Directions for this task - Please set down the listing exactly, from the first line to the last.

BEGIN Supplied records

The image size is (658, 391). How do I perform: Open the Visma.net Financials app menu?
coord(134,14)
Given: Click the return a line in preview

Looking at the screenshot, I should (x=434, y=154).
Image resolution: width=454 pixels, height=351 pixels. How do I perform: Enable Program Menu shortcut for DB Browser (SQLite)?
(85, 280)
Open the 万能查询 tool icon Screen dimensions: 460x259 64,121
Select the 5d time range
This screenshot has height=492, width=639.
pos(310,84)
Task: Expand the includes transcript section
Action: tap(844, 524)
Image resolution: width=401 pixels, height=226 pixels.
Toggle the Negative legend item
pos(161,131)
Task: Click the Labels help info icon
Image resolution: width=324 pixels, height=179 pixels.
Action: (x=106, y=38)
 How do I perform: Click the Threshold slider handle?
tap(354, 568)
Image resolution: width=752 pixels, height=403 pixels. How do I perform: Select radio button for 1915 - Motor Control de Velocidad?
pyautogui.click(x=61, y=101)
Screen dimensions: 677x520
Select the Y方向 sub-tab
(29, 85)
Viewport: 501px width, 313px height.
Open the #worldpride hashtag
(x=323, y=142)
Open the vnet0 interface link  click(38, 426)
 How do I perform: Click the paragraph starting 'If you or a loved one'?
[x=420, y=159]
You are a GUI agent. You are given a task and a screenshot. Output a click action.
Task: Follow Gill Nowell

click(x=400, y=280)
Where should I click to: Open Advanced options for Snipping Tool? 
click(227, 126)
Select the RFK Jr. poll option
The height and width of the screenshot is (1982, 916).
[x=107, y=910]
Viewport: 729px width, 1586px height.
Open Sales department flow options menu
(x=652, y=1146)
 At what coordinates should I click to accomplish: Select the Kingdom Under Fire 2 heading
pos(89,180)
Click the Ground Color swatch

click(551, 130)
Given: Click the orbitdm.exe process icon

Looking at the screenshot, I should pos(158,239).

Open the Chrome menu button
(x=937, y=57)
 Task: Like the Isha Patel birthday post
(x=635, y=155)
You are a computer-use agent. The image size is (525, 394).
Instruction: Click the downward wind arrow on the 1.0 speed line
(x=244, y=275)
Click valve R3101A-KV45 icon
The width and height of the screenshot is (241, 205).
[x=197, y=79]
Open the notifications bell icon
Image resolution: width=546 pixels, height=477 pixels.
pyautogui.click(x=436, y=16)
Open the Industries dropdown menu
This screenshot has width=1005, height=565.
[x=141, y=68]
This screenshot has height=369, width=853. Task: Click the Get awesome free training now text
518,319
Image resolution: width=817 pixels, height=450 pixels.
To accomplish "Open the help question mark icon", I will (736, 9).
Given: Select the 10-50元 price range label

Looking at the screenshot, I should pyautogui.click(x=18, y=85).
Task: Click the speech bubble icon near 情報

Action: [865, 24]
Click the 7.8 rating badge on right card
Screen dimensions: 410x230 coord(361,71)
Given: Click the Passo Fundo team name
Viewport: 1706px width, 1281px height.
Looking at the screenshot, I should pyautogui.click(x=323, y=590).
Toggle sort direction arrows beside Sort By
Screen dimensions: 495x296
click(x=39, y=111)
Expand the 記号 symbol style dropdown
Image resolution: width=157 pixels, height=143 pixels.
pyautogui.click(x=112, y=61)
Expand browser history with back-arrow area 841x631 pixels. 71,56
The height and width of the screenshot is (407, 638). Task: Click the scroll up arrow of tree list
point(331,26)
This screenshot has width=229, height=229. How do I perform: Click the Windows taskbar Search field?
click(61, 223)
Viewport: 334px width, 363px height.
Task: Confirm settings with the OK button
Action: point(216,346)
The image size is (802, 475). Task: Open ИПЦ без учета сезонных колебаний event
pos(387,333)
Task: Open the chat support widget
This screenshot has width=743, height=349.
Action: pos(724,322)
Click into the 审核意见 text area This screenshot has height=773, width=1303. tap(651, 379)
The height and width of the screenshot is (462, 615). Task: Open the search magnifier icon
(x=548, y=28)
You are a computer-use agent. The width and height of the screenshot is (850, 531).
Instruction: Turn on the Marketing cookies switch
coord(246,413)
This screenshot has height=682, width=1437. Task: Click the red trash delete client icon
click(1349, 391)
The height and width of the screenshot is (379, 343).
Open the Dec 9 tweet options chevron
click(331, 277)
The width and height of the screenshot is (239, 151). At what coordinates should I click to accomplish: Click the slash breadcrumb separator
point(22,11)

END Supplied records

Output of the exercise -
The image size is (658, 391). How do I perform: Open the Visma.net Financials app menu?
coord(134,14)
Given: Click the return a line in preview

Looking at the screenshot, I should (x=434, y=154).
Image resolution: width=454 pixels, height=351 pixels. How do I perform: Enable Program Menu shortcut for DB Browser (SQLite)?
(85, 280)
Open the 万能查询 tool icon Screen dimensions: 460x259 64,121
Select the 5d time range
This screenshot has height=492, width=639.
pos(310,84)
Task: Expand the includes transcript section
Action: tap(844, 524)
Image resolution: width=401 pixels, height=226 pixels.
Toggle the Negative legend item
pos(161,131)
Task: Click the Labels help info icon
Image resolution: width=324 pixels, height=179 pixels.
Action: (x=106, y=38)
 How do I perform: Click the Threshold slider handle?
tap(354, 568)
Image resolution: width=752 pixels, height=403 pixels. How do I perform: Select radio button for 1915 - Motor Control de Velocidad?
pyautogui.click(x=61, y=101)
Screen dimensions: 677x520
Select the Y方向 sub-tab
(29, 85)
Viewport: 501px width, 313px height.
Open the #worldpride hashtag
(x=323, y=142)
Open the vnet0 interface link  click(38, 426)
 How do I perform: Click the paragraph starting 'If you or a loved one'?
[x=420, y=159]
You are a GUI agent. You are given a task and a screenshot. Output a click action.
Task: Follow Gill Nowell

click(x=400, y=280)
Where should I click to: Open Advanced options for Snipping Tool? 
click(227, 126)
Select the RFK Jr. poll option
The height and width of the screenshot is (1982, 916).
[x=107, y=910]
Viewport: 729px width, 1586px height.
Open Sales department flow options menu
(x=652, y=1146)
 At what coordinates should I click to accomplish: Select the Kingdom Under Fire 2 heading
pos(89,180)
Click the Ground Color swatch

click(551, 130)
Given: Click the orbitdm.exe process icon

Looking at the screenshot, I should pos(158,239).

Open the Chrome menu button
(x=937, y=57)
 Task: Like the Isha Patel birthday post
(x=635, y=155)
You are a computer-use agent. The image size is (525, 394).
Instruction: Click the downward wind arrow on the 1.0 speed line
(x=244, y=275)
Click valve R3101A-KV45 icon
The width and height of the screenshot is (241, 205).
[x=197, y=79]
Open the notifications bell icon
Image resolution: width=546 pixels, height=477 pixels.
pyautogui.click(x=436, y=16)
Open the Industries dropdown menu
This screenshot has width=1005, height=565.
[x=141, y=68]
This screenshot has height=369, width=853. Task: Click the Get awesome free training now text
518,319
Image resolution: width=817 pixels, height=450 pixels.
To accomplish "Open the help question mark icon", I will (736, 9).
Given: Select the 10-50元 price range label

Looking at the screenshot, I should pyautogui.click(x=18, y=85).
Task: Click the speech bubble icon near 情報

Action: [865, 24]
Click the 7.8 rating badge on right card
Screen dimensions: 410x230 coord(361,71)
Given: Click the Passo Fundo team name
Viewport: 1706px width, 1281px height.
Looking at the screenshot, I should pyautogui.click(x=323, y=590).
Toggle sort direction arrows beside Sort By
Screen dimensions: 495x296
click(x=39, y=111)
Expand the 記号 symbol style dropdown
Image resolution: width=157 pixels, height=143 pixels.
pyautogui.click(x=112, y=61)
Expand browser history with back-arrow area 841x631 pixels. 71,56
The height and width of the screenshot is (407, 638). Task: Click the scroll up arrow of tree list
point(331,26)
This screenshot has width=229, height=229. How do I perform: Click the Windows taskbar Search field?
click(61, 223)
Viewport: 334px width, 363px height.
Task: Confirm settings with the OK button
Action: point(216,346)
The image size is (802, 475). Task: Open ИПЦ без учета сезонных колебаний event
pos(387,333)
Task: Open the chat support widget
This screenshot has width=743, height=349.
Action: pos(724,322)
Click into the 审核意见 text area This screenshot has height=773, width=1303. tap(651, 379)
The height and width of the screenshot is (462, 615). Task: Open the search magnifier icon
(x=548, y=28)
You are a computer-use agent. The width and height of the screenshot is (850, 531).
Instruction: Turn on the Marketing cookies switch
coord(246,413)
This screenshot has height=682, width=1437. Task: Click the red trash delete client icon
click(1349, 391)
The height and width of the screenshot is (379, 343).
Open the Dec 9 tweet options chevron
click(331, 277)
The width and height of the screenshot is (239, 151). At what coordinates should I click to accomplish: Click the slash breadcrumb separator
point(22,11)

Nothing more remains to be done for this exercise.